Они приходят в сапогах с ржавыми набойками, да. Они так увлечены ретро, они играют в эти фильтровочные игры, они слишком близко к сердцу приняли теорию бедного Дарвина. Но тебе все равно. Ты думаешь, какого же все-таки цвета был этот звук. И даже пытаешься что-то записать, но пальцы – уже не пальцы, а какие-то неуправляемые раскрывающиеся скопления вещества, имеющие форму чего-то ботанического, но за вычетом всей этой свернутой в каждой почке, в каждом бутоне красоты. Тебя забирают, а ты не можешь включиться и быть с ними. Ты не только не в силах беспокоиться о том, что будет, но и не веришь в то, что вообще что-то будет. Ты висишь как мост, и впереди тебя цвет, а позади звук.
В тот день это было. Это свернутое чувство пред-было. Ладно.
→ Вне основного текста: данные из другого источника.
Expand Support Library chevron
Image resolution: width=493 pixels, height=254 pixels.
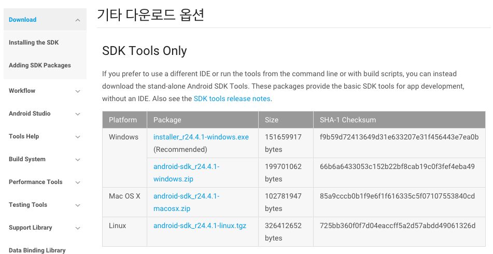click(78, 228)
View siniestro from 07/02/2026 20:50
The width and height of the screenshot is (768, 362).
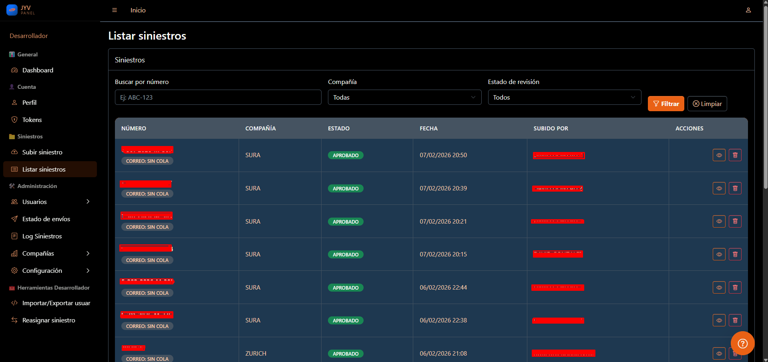(x=719, y=155)
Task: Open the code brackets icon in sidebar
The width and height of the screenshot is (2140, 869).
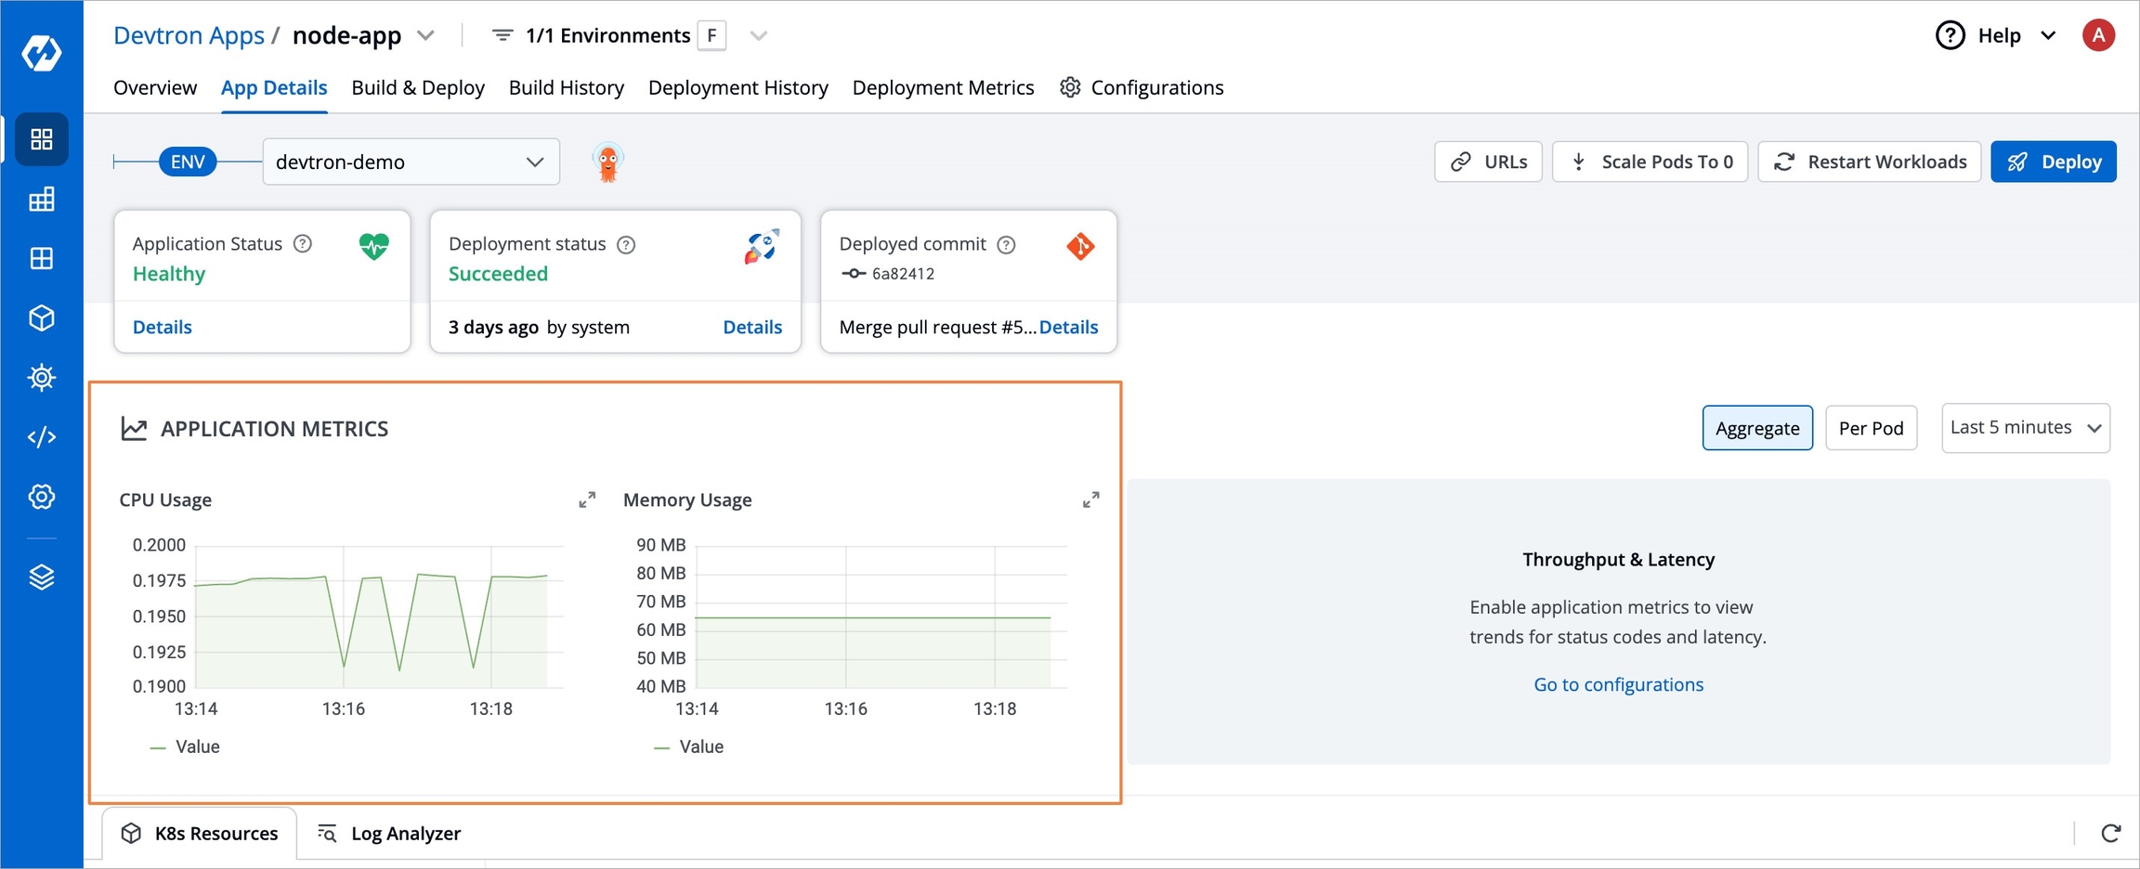Action: coord(42,437)
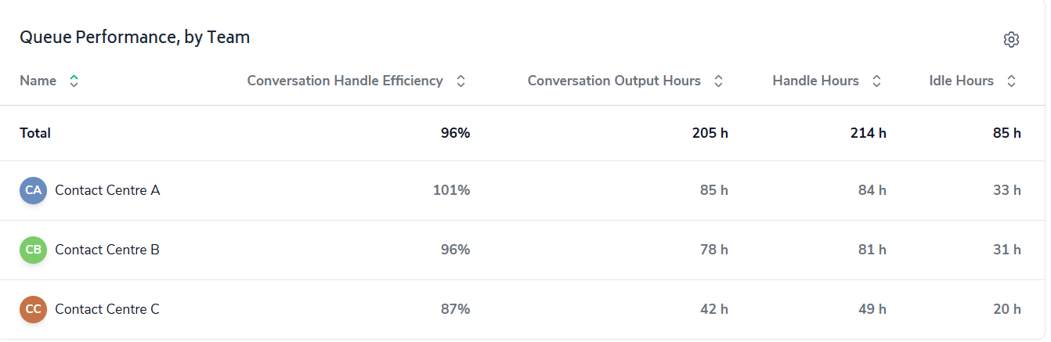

Я натягиваю рукава и решаю бороться с галлюцинациями. Мне нужно подумать сейчас о сути, о нерве всего. О самом главном и самом страшном. Это не так-то легко. Перешагивая через спутанные кабели нейронных связей, у которых истерлась изоляционная оболочка, спотыкаясь, пробираться к чему-то такому в дальнем углу сознания, что не было ни событием, ни вещью. Оно было чистым ужасом, хтонью, очагом изначальной тьмы. Как, когда оно оказалось во мне?